People Are Panicking About The ‘Game Of Thrones’ Storyline, And These Are Apparently The Facts They Need To Know

If you have no idea what's going on in 'Game of Thrones', but want to feel included, here's just enough info to help get you through the final episode.

People have been having a ‘big sad’ over season eight of Game of Thrones.

There’s even a petition going around to have the whole season rewritten.

I’m pretty sure it was started by the 500+ idiots who named their kid ‘Khaleesi’ last year.

Anyway, this ‘big sad’, coupled with the fact that it’s the final episode airing this Sunday in the US, means that news about the show is everywhere.

If you haven’t been watching from the beginning, it’s almost impossible to figure out what’s going on, which leaves you with two options.

1: Dedicate your entire weekend to binge-watching seasons one to eight on Showmax.

2: Keep reading for the absolute bare minimum that you need to know to attend your friend’s Game of Thrones finale party, or chime in occasionally on the office chats.

Here’s VICE:

Worry not, out-of-touch Game of Thrones latecomer! There’s still a way to feel included when Sunday night rolls around. First of all, do not even attempt to look at the Game of Thrones Wiki—it will just overwhelm you and fill you with dread. Seriously, don’t.

Instead here’s a bullet point summary:

  • Westeros is where everyone lives. There are other places too but everyone who matters/ survived the last couple of episodes is in Kings Landing in Westeros, so that’s all you need to know about geography.
  • The Iron Throne is the thing that everyone has been fighting over. It’s both a literal and figurative throne. If you sit in it you rule the seven kingdoms. Lots of people have died trying to sit in it.
  • Daenerys started out as a “breaker of chains” (she’ll mention this at least once in the final episode), who freed slaves. Now she’s all mad and angry and killing entire cities of people. Everyone is very upset.
  • Jon Snow knows nothing. He is also not a bastard, but Daenerys’ nephew which is why he gets a bit weird every time she tries to sleep with him.

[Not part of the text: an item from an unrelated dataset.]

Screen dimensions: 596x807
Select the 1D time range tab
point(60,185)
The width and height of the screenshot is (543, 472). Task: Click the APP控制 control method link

She is upset because they boned before they knew they were related and she’s fine with that.
  • Tyrion Lannister is probably going to die. He’s pissed off Daenerys too many times, so don’t get attached.
  • Sansa and Arya Stark are the only smart characters left. Arya is an assassin who can wear other people’s faces and Sansa is her sister and the ruler of the north at the moment.

If all of this is just too confusing, entertain yourself by looking for cameos and production errors. The week before last there was a coffee cup in one of the shots, and Ed Sheeran has even made an appearance in the past.